**Aim:**
Copy the listing below, substituting "desktop assistant" for every "computer-use agent" and leaving everything else unchanged.

#####

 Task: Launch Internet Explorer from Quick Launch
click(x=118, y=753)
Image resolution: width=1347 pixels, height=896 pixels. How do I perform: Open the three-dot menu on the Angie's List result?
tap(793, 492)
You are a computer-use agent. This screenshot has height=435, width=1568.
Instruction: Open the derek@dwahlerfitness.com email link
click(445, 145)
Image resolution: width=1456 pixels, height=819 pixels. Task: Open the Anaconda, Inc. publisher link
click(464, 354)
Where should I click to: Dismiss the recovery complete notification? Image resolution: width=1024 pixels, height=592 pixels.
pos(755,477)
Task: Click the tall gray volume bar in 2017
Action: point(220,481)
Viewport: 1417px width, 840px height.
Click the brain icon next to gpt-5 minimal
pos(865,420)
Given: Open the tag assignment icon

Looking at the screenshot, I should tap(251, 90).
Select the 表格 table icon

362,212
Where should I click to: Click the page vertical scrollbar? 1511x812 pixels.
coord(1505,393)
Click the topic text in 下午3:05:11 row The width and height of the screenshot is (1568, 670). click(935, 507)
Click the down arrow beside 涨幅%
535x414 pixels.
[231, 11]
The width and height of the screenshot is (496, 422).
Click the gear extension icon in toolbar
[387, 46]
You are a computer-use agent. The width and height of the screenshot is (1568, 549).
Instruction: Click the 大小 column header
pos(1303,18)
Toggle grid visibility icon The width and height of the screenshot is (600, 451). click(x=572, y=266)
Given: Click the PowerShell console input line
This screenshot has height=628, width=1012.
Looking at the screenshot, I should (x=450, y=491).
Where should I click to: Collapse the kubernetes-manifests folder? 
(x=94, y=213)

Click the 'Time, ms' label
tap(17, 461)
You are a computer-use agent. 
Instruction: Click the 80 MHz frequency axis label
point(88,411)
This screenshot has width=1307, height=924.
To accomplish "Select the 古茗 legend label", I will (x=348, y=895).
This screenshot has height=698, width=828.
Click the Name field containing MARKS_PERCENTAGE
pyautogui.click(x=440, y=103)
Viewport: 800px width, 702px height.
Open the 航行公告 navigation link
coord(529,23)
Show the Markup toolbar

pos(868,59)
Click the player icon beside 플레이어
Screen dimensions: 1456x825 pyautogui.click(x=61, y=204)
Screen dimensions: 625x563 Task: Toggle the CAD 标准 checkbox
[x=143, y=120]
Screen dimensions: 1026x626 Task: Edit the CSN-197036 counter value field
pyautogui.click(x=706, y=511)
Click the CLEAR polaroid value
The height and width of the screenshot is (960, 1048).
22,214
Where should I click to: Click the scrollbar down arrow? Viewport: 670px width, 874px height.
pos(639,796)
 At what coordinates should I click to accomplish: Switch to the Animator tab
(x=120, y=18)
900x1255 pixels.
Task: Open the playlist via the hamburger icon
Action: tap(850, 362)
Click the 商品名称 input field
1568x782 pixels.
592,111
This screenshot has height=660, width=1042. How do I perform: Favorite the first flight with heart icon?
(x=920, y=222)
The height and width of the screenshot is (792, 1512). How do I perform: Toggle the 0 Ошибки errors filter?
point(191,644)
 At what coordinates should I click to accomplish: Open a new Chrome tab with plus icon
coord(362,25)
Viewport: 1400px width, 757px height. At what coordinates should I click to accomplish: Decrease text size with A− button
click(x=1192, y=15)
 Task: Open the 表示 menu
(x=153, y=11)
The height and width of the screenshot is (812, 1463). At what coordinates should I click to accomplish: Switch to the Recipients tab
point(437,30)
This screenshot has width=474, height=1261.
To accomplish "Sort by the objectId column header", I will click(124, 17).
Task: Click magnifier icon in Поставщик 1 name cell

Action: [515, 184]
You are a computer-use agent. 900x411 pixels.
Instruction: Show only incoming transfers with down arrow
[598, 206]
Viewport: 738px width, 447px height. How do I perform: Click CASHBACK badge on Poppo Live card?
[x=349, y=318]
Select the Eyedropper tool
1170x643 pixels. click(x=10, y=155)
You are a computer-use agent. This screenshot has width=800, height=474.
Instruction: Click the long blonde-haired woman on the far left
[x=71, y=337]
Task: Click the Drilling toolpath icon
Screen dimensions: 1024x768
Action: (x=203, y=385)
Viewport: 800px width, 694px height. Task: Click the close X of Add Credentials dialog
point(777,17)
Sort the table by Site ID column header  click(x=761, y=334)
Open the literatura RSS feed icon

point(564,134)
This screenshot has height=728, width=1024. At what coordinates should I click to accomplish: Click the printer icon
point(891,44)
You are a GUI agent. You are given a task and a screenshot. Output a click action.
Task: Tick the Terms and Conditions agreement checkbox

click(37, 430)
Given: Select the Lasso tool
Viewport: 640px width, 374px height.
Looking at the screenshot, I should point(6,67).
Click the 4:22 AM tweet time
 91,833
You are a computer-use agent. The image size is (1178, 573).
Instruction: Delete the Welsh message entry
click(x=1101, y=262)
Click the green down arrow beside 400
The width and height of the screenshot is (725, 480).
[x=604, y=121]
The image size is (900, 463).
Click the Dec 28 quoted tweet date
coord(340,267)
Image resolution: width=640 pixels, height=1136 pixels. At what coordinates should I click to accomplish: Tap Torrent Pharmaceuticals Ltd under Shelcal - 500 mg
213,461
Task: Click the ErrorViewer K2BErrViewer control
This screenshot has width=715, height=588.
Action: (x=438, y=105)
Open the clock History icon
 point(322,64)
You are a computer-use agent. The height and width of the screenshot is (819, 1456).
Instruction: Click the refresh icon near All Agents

#####

**Finished exercise:**
 Task: Launch Internet Explorer from Quick Launch
click(x=118, y=753)
Image resolution: width=1347 pixels, height=896 pixels. How do I perform: Open the three-dot menu on the Angie's List result?
tap(793, 492)
You are a desktop assistant. This screenshot has height=435, width=1568.
Instruction: Open the derek@dwahlerfitness.com email link
click(445, 145)
Image resolution: width=1456 pixels, height=819 pixels. Task: Open the Anaconda, Inc. publisher link
click(464, 354)
Where should I click to: Dismiss the recovery complete notification? Image resolution: width=1024 pixels, height=592 pixels.
pos(755,477)
Task: Click the tall gray volume bar in 2017
Action: point(220,481)
Viewport: 1417px width, 840px height.
Click the brain icon next to gpt-5 minimal
pos(865,420)
Given: Open the tag assignment icon

Looking at the screenshot, I should tap(251, 90).
Select the 表格 table icon

362,212
Where should I click to: Click the page vertical scrollbar? 1511x812 pixels.
coord(1505,393)
Click the topic text in 下午3:05:11 row The width and height of the screenshot is (1568, 670). click(935, 507)
Click the down arrow beside 涨幅%
535x414 pixels.
[231, 11]
The width and height of the screenshot is (496, 422).
Click the gear extension icon in toolbar
[387, 46]
You are a desktop assistant. The width and height of the screenshot is (1568, 549).
Instruction: Click the 大小 column header
pos(1303,18)
Toggle grid visibility icon The width and height of the screenshot is (600, 451). click(x=572, y=266)
Given: Click the PowerShell console input line
This screenshot has height=628, width=1012.
Looking at the screenshot, I should (x=450, y=491).
Where should I click to: Collapse the kubernetes-manifests folder? 
(x=94, y=213)

Click the 'Time, ms' label
tap(17, 461)
You are a desktop assistant. 
Instruction: Click the 80 MHz frequency axis label
point(88,411)
This screenshot has width=1307, height=924.
To accomplish "Select the 古茗 legend label", I will (x=348, y=895).
This screenshot has height=698, width=828.
Click the Name field containing MARKS_PERCENTAGE
pyautogui.click(x=440, y=103)
Viewport: 800px width, 702px height.
Open the 航行公告 navigation link
coord(529,23)
Show the Markup toolbar

pos(868,59)
Click the player icon beside 플레이어
Screen dimensions: 1456x825 pyautogui.click(x=61, y=204)
Screen dimensions: 625x563 Task: Toggle the CAD 标准 checkbox
[x=143, y=120]
Screen dimensions: 1026x626 Task: Edit the CSN-197036 counter value field
pyautogui.click(x=706, y=511)
Click the CLEAR polaroid value
The height and width of the screenshot is (960, 1048).
22,214
Where should I click to: Click the scrollbar down arrow? Viewport: 670px width, 874px height.
pos(639,796)
 At what coordinates should I click to accomplish: Switch to the Animator tab
(x=120, y=18)
900x1255 pixels.
Task: Open the playlist via the hamburger icon
Action: tap(850, 362)
Click the 商品名称 input field
1568x782 pixels.
592,111
This screenshot has height=660, width=1042. How do I perform: Favorite the first flight with heart icon?
(x=920, y=222)
The height and width of the screenshot is (792, 1512). How do I perform: Toggle the 0 Ошибки errors filter?
point(191,644)
 At what coordinates should I click to accomplish: Open a new Chrome tab with plus icon
coord(362,25)
Viewport: 1400px width, 757px height. At what coordinates should I click to accomplish: Decrease text size with A− button
click(x=1192, y=15)
 Task: Open the 表示 menu
(x=153, y=11)
The height and width of the screenshot is (812, 1463). At what coordinates should I click to accomplish: Switch to the Recipients tab
point(437,30)
This screenshot has width=474, height=1261.
To accomplish "Sort by the objectId column header", I will click(124, 17).
Task: Click magnifier icon in Поставщик 1 name cell

Action: [515, 184]
You are a desktop assistant. 900x411 pixels.
Instruction: Show only incoming transfers with down arrow
[598, 206]
Viewport: 738px width, 447px height. How do I perform: Click CASHBACK badge on Poppo Live card?
[x=349, y=318]
Select the Eyedropper tool
1170x643 pixels. click(x=10, y=155)
You are a desktop assistant. This screenshot has width=800, height=474.
Instruction: Click the long blonde-haired woman on the far left
[x=71, y=337]
Task: Click the Drilling toolpath icon
Screen dimensions: 1024x768
Action: (x=203, y=385)
Viewport: 800px width, 694px height. Task: Click the close X of Add Credentials dialog
point(777,17)
Sort the table by Site ID column header  click(x=761, y=334)
Open the literatura RSS feed icon

point(564,134)
This screenshot has height=728, width=1024. At what coordinates should I click to accomplish: Click the printer icon
point(891,44)
You are a GUI agent. You are given a task and a screenshot. Output a click action.
Task: Tick the Terms and Conditions agreement checkbox

click(37, 430)
Given: Select the Lasso tool
Viewport: 640px width, 374px height.
Looking at the screenshot, I should point(6,67).
Click the 4:22 AM tweet time
 91,833
You are a desktop assistant. The image size is (1178, 573).
Instruction: Delete the Welsh message entry
click(x=1101, y=262)
Click the green down arrow beside 400
The width and height of the screenshot is (725, 480).
[x=604, y=121]
The image size is (900, 463).
Click the Dec 28 quoted tweet date
coord(340,267)
Image resolution: width=640 pixels, height=1136 pixels. At what coordinates should I click to accomplish: Tap Torrent Pharmaceuticals Ltd under Shelcal - 500 mg
213,461
Task: Click the ErrorViewer K2BErrViewer control
This screenshot has width=715, height=588.
Action: (x=438, y=105)
Open the clock History icon
 point(322,64)
You are a desktop assistant. The height and width of the screenshot is (819, 1456).
Instruction: Click the refresh icon near All Agents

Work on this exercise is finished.